Infatti, sono stati notificati all’Ente degli atti di citazione, inerenti quattro richieste risarcitorie per asseriti danni subiti a seguito dell’impatto con buche o marciapiedi ai danni di alcuni cittadini. Per un sinistro meno recente, del 2010, un uomo, difeso dall’avvocato Ruggiero Marzocca, chiede 537 euro circa.
Per due sinistri del 2017, una donna, difesa dall’avvocato Domenico Samele, richiede 6.000 euro circa ed un uomo, difeso dall’avvocato Antonio Norscia, 16.650 euro circa.
La richiesta risarcitoria di due genitori, difesi dall’avvocato Vincenzo Operamolla, per un sinistro occorso al figlio minorenne nell’estate del 2018, è di circa 2.000 euro. La stessa di una donna per un sinistro del 2018. Ella sarà difesa dall’avvocato Giovanni Loconte.
In quest’ultimo, specifico caso, pur sollevandosi dei dubbi sull’opportunità che un consigliere comunale difenda un cittadino contro l’Ente, non sussiste alcuna incompatibilità. Infatti, come si legge sul sito del Ministero dell’interno, «sembra doversi escludere l’esistenza di cause ostative all’espletamento del mandato elettivo in quanto l’amministratore non svolge attività professionale di carattere di continuità nell’interesse dell’Ente di appartenenza».

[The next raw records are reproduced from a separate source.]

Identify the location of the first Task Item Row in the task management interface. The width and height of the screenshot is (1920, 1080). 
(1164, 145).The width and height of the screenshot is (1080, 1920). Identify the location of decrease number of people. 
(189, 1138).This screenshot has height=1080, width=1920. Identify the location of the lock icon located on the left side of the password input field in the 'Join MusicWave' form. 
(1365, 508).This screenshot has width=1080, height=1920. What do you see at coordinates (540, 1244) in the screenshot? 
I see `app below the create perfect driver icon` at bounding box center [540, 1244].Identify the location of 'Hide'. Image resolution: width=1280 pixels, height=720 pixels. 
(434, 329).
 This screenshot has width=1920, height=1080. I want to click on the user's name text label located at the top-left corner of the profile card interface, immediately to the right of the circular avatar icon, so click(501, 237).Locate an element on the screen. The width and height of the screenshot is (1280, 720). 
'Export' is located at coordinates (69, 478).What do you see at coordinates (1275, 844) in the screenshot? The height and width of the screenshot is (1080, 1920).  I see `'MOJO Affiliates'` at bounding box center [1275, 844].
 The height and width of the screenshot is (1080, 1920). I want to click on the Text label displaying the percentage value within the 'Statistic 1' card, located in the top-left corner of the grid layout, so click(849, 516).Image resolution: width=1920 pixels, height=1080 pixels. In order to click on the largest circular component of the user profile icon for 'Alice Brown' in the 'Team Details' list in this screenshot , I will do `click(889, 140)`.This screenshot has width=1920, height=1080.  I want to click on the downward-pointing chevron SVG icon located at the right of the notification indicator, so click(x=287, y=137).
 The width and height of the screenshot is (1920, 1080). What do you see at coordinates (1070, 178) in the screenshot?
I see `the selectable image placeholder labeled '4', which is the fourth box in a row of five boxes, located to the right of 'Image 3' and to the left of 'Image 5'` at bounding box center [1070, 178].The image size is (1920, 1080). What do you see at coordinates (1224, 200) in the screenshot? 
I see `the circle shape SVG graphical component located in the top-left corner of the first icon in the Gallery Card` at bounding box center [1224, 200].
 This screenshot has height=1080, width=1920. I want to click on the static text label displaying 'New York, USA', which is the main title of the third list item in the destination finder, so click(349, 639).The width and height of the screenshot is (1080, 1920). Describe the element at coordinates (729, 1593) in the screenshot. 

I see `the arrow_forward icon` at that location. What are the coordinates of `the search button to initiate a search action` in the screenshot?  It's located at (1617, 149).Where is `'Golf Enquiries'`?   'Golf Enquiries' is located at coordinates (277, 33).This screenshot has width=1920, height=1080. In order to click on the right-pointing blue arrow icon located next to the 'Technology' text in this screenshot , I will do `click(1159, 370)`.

Per le quattro cause, in caso di sentenza favorevole all’Ente con condanna di controparte alla rifusione delle spese, ovvero di integrale compensazione, l’esito comporterà la corresponsione in favore dell’avvocato comunale, Michele Capurso, responsabile dell'Ufficio legale del Comune di Trani, di 6.999 euro quale eventuale compenso da liquidare.